Data entries

<<<<

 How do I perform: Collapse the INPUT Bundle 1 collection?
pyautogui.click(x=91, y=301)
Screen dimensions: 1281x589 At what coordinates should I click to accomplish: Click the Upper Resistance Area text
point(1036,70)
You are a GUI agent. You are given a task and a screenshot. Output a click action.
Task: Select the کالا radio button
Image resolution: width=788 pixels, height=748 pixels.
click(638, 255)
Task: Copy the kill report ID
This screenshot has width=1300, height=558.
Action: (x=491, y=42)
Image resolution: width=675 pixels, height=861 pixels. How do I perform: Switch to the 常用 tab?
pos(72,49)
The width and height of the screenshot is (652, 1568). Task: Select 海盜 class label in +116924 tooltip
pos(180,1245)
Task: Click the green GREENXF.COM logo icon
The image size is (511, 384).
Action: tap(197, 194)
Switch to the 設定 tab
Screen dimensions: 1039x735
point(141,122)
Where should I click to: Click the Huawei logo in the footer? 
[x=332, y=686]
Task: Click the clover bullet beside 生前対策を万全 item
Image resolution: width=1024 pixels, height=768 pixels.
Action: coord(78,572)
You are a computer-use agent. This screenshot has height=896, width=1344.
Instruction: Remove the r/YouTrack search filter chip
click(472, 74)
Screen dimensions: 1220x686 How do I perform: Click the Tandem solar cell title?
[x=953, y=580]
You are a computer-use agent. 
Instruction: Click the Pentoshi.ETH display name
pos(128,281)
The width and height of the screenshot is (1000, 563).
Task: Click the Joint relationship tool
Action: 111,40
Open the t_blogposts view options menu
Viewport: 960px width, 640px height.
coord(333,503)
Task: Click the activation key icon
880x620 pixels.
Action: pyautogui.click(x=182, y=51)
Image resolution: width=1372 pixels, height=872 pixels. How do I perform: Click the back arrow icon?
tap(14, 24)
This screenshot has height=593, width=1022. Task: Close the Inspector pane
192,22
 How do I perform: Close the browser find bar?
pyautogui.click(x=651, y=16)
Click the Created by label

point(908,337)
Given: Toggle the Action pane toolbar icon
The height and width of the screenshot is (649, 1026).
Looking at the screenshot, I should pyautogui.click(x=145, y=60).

>>>>

» **Task instructions**: Copy out each line of the data containing the string "agent".

» **Result**:
You are a GUI agent. You are given a task and a screenshot. Output a click action.
You are a computer-use agent. This screenshot has height=896, width=1344.
You are a computer-use agent. 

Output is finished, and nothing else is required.